And while on the topic of abortion on a Sunday (isn't that just a bit sacrilegious?):

‘‘This is not a black-and-white issue’’ 

Actually, it is, but that's not the narrative of history, so....

"After 40 years, deep divide is legacy of abortion ruling; Few see chance to find common ground on issue" by David Crary  |  Associated Press, January 20, 2013

NEW YORK — By today’s politically polarized standards, the Supreme Court’s momentous Roe v. Wade ruling was a landslide. By a 7-to-2 vote on Jan. 22, 1973, the justices ­established a nationwide right to abortion.

Forty years and about 55 million abortions later, however, the ruling’s legacy is the opposite of consensus. Abortion ranks as one of the most divisive issues in the country, and is likely to remain so as rival camps see little space for common ground.

Unfolding events in two states illustrate the divide.

In New York, a bastion of liberal abortion laws, Governor Andrew Cuomo pledged in his Jan. 9 State of the State speech to entrench those rights even more firmly. In Mississippi, where many ­antiabortion laws have been enacted in recent years, the lone remaining abortion clinic is on the verge of closure because nearby hospitals won’t grant obligatory admitting privileges to its doctors.

‘‘Unlike a lot of other issues in the culture wars, this is the one in which both sides really regard themselves as civil rights activists, trying to expand the frontiers of human freedom,’’ said Jon Shields, a professor of government at Claremont ­McKenna College.

....................

**WORK INSTRUCTION:** Please copy out the whole Roe v. Wade excerpt word for word. Rely only on the text above.

**DATASET ENTRIES:**
....................

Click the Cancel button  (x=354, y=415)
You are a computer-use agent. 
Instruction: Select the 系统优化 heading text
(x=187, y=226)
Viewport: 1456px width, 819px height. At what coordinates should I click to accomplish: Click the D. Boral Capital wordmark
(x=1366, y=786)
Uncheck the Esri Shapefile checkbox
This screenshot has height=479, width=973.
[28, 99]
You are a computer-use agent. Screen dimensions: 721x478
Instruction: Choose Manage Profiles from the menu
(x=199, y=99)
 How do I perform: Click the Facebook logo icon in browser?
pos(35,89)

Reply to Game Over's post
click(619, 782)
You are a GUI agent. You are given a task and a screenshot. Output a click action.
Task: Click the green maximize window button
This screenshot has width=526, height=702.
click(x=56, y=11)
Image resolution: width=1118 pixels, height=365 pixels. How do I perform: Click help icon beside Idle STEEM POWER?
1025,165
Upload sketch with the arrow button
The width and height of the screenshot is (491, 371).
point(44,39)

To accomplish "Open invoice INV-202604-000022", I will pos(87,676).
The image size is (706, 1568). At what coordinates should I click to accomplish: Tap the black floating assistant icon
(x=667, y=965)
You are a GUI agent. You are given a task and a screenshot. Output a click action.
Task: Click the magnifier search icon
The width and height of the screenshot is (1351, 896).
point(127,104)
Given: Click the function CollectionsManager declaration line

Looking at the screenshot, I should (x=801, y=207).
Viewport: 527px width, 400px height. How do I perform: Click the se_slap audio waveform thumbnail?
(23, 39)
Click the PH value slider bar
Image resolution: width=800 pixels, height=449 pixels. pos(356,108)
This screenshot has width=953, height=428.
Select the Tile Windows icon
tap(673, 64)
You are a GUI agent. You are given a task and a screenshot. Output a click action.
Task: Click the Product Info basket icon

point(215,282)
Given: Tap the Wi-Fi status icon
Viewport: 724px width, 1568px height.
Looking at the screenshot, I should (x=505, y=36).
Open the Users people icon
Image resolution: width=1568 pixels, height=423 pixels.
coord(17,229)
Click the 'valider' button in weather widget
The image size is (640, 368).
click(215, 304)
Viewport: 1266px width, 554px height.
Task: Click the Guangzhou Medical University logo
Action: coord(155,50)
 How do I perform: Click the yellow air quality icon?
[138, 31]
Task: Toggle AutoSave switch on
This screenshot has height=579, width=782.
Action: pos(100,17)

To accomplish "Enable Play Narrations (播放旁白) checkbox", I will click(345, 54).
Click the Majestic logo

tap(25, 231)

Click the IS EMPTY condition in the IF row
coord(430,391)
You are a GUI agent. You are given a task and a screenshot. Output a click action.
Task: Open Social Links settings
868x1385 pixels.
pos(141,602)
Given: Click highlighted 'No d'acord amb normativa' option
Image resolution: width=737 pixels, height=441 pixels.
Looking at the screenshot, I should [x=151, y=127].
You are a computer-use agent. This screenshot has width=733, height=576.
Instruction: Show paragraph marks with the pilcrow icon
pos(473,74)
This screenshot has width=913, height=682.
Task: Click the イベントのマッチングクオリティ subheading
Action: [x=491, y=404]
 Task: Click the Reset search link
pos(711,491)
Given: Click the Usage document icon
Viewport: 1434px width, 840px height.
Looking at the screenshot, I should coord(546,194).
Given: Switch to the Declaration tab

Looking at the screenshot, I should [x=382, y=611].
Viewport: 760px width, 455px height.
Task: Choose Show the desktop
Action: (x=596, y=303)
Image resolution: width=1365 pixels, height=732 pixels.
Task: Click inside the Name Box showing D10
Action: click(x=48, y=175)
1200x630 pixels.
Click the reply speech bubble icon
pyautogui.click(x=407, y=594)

....................

**EXERCISE SOLUTION:**
And while on the topic of abortion on a Sunday (isn't that just a bit sacrilegious?):

‘‘This is not a black-and-white issue’’ 

Actually, it is, but that's not the narrative of history, so....

"After 40 years, deep divide is legacy of abortion ruling; Few see chance to find common ground on issue" by David Crary  |  Associated Press, January 20, 2013

NEW YORK — By today’s politically polarized standards, the Supreme Court’s momentous Roe v. Wade ruling was a landslide. By a 7-to-2 vote on Jan. 22, 1973, the justices ­established a nationwide right to abortion.

Forty years and about 55 million abortions later, however, the ruling’s legacy is the opposite of consensus. Abortion ranks as one of the most divisive issues in the country, and is likely to remain so as rival camps see little space for common ground.

Unfolding events in two states illustrate the divide.

In New York, a bastion of liberal abortion laws, Governor Andrew Cuomo pledged in his Jan. 9 State of the State speech to entrench those rights even more firmly. In Mississippi, where many ­antiabortion laws have been enacted in recent years, the lone remaining abortion clinic is on the verge of closure because nearby hospitals won’t grant obligatory admitting privileges to its doctors.

‘‘Unlike a lot of other issues in the culture wars, this is the one in which both sides really regard themselves as civil rights activists, trying to expand the frontiers of human freedom,’’ said Jon Shields, a professor of government at Claremont ­McKenna College.